Given text:
§ §
I got an alert from Google Webmasters. They say the following file was present in my host:


I checked my files and it never existed at all.

I've experience this problem in two different host and domains but the file never existed in my file system.

It appears somebody out there is linking a random domain and it prefixes the link with /~jhostgop/identity.php. Now Google may have indexed them so now I get those false phishing alerts.

Anyone experienced this? Is it possible to prevent this?

  • A file does not necessarily have to be physically on your file system for an external site (ie. Google) to identify it as a file. If your .htaccess file has been hacked, for instance. If "somebody out there" is linking to a non-existent file (and Google has crawled this link) then you should be seeing this in your 404 report? – MrWhite Jan 8 '13 at 9:05
  • ...So Google thinks you've been serving a phishing like attack from this URL?! – MrWhite Jan 8 '13 at 9:12
  • @w3d actually I don't have htaccess file because I'm using Nginx (not Apcahe). It does appear in my error log. Yes Google thinks so. – IMB Jan 8 '13 at 9:51
  • How sure are you about the "never" part? If I were trying to be a sneaky phisher, I'd only keep my pages up for a day or two before deleting every trace of them I could. – Ilmari Karonen Jan 8 '13 at 20:41

They malware might have infected the .htaccess on your site to redirect, identity.php to something else without ever touching the file system. Or it could be a hack into the PHP code to capture calls to identity.php and do something wit it.
§ §
What you will do:
Continue the forum discussion about the false phishing alert for identity.php from the point where it stops.
§ §
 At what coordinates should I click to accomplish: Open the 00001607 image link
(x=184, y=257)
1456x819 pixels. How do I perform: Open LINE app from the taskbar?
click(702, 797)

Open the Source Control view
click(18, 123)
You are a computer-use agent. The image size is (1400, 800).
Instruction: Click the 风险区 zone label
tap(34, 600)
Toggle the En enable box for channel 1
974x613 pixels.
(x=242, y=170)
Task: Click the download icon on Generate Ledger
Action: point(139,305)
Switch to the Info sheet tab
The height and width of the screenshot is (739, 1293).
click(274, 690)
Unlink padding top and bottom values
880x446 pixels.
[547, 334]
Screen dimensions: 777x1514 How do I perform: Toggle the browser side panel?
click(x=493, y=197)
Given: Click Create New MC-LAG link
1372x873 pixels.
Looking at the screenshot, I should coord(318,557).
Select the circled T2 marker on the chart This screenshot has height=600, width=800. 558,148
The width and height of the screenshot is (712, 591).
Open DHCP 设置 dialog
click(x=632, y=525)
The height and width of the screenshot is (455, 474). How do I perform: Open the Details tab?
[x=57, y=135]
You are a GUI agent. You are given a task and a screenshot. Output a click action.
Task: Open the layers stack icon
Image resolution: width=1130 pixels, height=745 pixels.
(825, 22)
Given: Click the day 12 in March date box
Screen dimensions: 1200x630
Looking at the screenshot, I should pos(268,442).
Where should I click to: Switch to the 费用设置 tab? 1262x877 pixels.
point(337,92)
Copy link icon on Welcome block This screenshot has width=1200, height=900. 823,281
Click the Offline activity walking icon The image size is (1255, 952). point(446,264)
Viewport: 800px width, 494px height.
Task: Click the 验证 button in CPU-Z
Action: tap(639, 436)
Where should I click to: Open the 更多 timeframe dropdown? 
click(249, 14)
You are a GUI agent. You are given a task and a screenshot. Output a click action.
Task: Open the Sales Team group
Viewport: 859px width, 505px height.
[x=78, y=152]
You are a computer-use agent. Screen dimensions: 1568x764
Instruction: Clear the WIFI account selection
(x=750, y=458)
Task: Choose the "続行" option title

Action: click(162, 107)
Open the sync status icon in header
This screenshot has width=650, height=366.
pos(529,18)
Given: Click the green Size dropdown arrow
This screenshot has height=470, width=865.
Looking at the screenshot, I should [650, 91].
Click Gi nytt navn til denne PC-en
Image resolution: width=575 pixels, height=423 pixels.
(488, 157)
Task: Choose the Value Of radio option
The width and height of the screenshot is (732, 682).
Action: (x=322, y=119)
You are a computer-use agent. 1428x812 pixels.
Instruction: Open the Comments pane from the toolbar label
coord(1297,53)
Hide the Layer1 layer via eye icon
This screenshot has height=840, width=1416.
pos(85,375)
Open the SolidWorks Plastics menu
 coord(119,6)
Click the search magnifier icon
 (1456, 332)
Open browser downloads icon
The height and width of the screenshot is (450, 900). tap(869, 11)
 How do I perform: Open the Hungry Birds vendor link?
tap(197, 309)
§ §
Result of this exercise:
I would recommend your best course of action is to download the whole site codebase & do a search for identity.php or perhaps even base64_encode or base64_encode since much malware is obscured from pure text searches because of base64 encoding.

Forensics like this is tedious, but if it’s happened to you more than once you need to dedicate some time to go through all your code to find the infection.


Here is a list of things that I would do if I were you:

  1. Change all the login details to the server including but not limited to FTP, SSH and login details to the CMS if you use any.

  2. Disallow example.com/~jhostgop/identity.php in your robots.txt.

  3. In Google Webmaster Tools, submit a page removal request for example.com/~jhostgop/identity.php

These above steps should stop Google from displaying such messages in future. However, the ultimate solution to this would be to identify the security loop hole and fix it, which can only be done with a detailed examination of logs.